The World Health Organisation and its global partners hold World No Tobacco Day annually in a bid to raise awareness and understanding of the deleterious effects tobacco use has on health. This year’s focus is the relationship between tobacco and lung health. Other focal points over the past few years have been:
2018 – Tobacco and heart disease
2017 – Tobacco as a threat to development
2016 – Get ready for plain packaging
2015 – Stop illicit trade of tobacco products
2014 – Raise taxes on tobacco
and stretching all the way back to its first ever celebration in 1988 with Tobacco or Health: Choose Health.
The WHO created #WNTD in 1987, after passing Resolution WHA40.38 initially calling for 7 April 1988 to be a worldwide no-smoking day. In 1988, Resolution WHA42.9 was passed which called for the celebration every year on 31 May.

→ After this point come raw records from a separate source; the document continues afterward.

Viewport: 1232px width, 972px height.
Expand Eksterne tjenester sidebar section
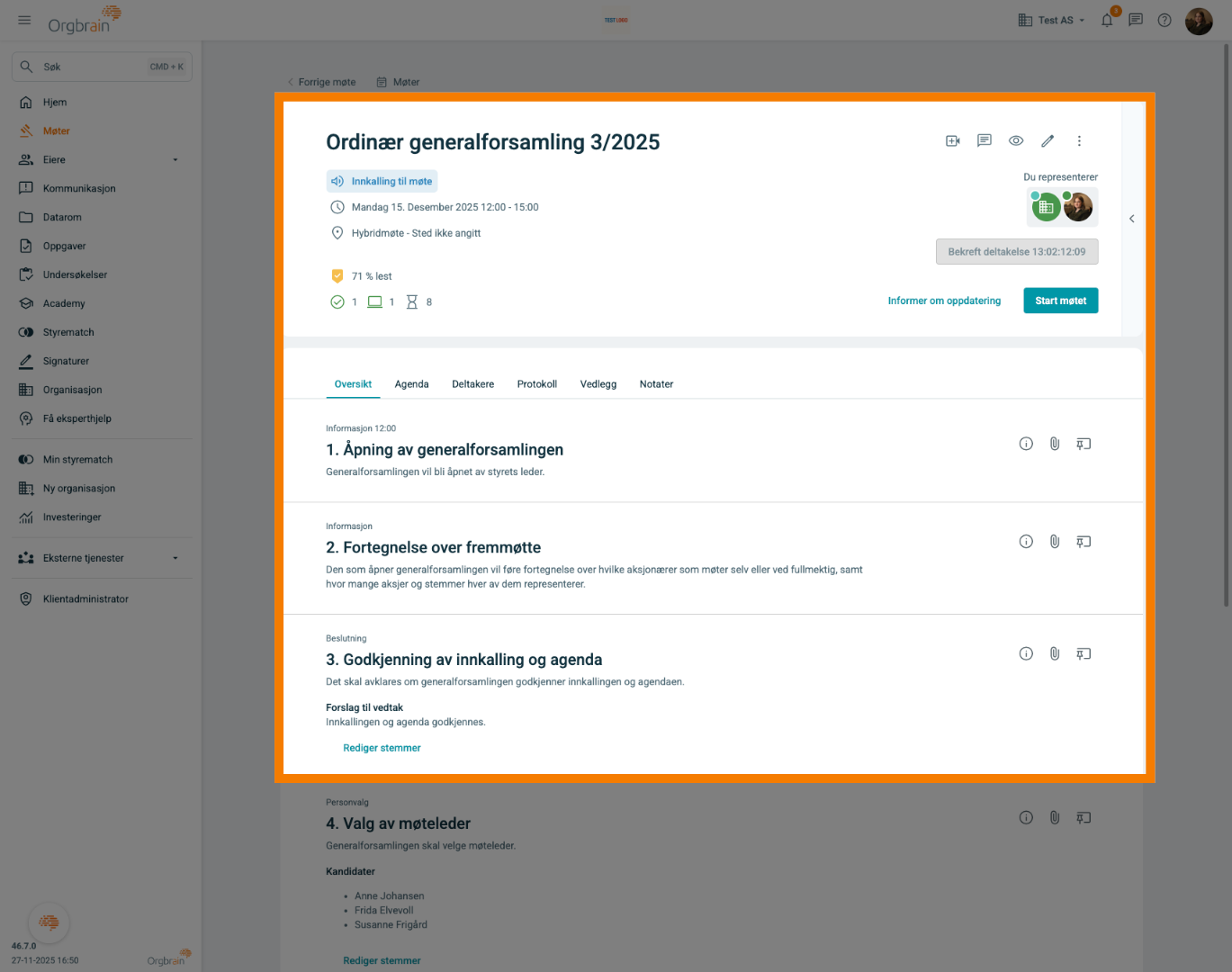tap(175, 558)
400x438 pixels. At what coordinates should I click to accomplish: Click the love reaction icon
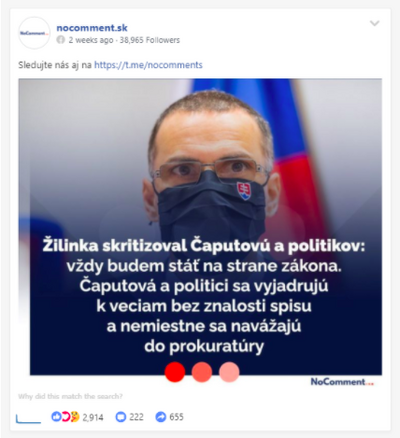point(66,417)
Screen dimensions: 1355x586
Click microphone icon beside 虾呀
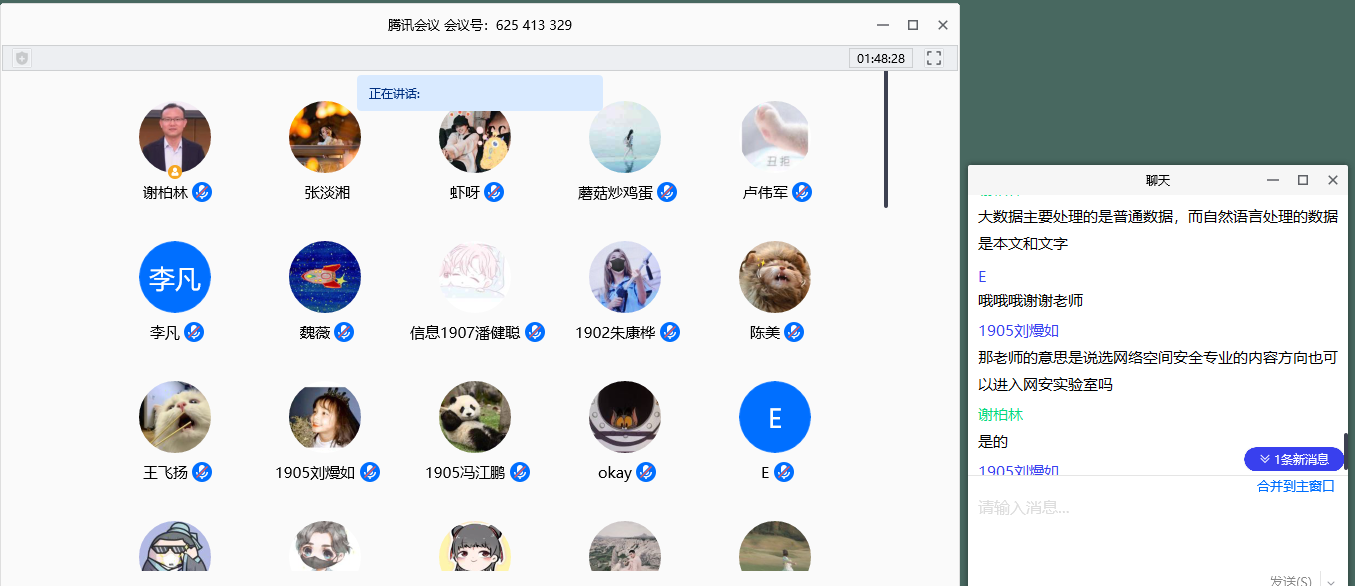[x=494, y=192]
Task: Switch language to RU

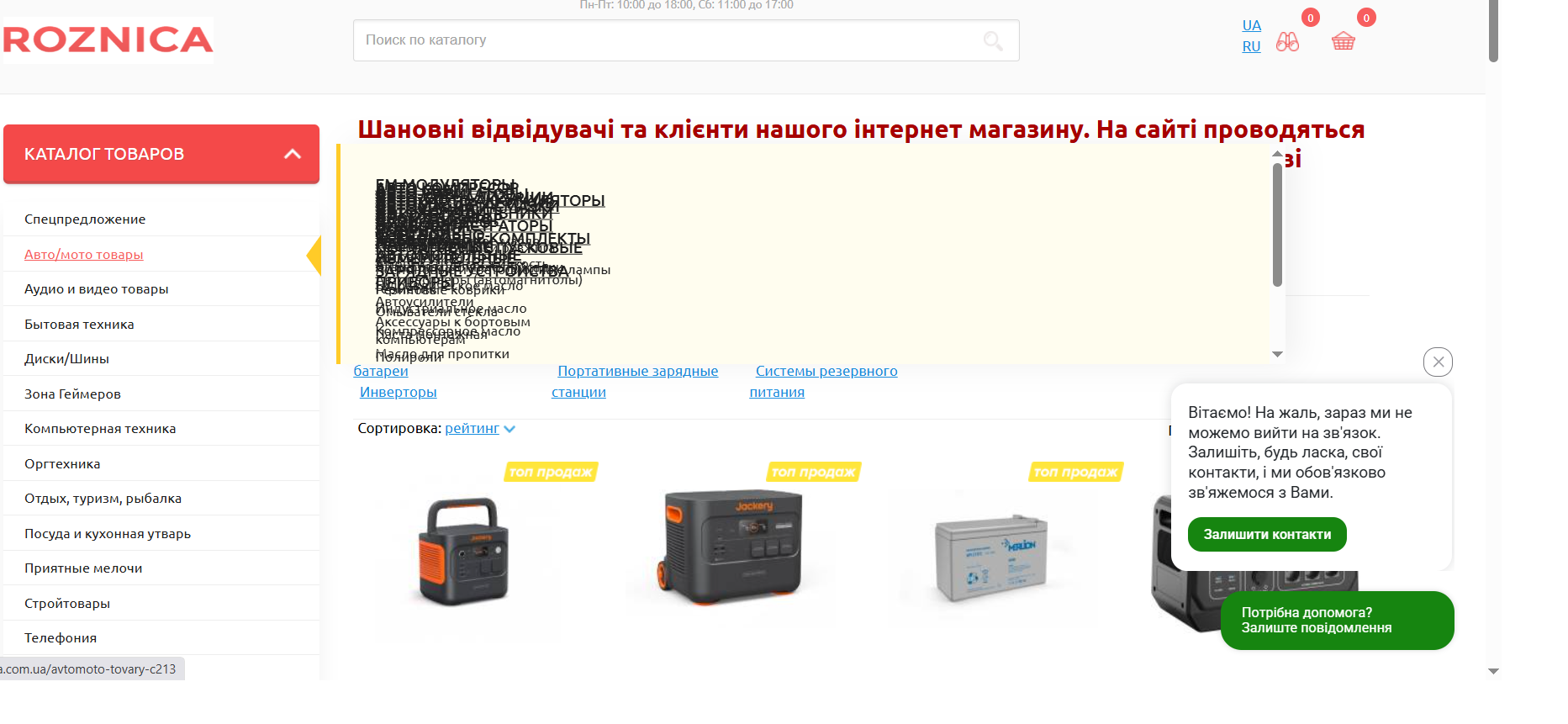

Smoking is scientifically proven to be the biggest preventable cause of various health problems and severe illness; most commonly cancer. As according to research by Cancer Research UK:
When a cigarette burns, over 5000 chemicals are released.
Roll-up tobacco cigarettes contain the same cancer-causing chemicals as manufactured cigarettes, so aren’t any safer.
There is clear evidence that second-hand smoke can cause lung cancer and other health problems like heart disease.
Smoking causes at least 15 different types of cancer.
Chemicals in cigarette smoke enter our blood stream and can then affect the entire body, this is why smoking causes so many different types of cancer.
Smoking causes other cancers including mouth, pharynx, nose and sinuses, larynx, oesophagus, liver, pancreas, stomach, kidney, bowel, ovary, bladder, cervix and some forms of leukemia.
Lung cancer is the most common cause of cancer death, and smoking causes around 7 in 10 lung cancer cases in the UK.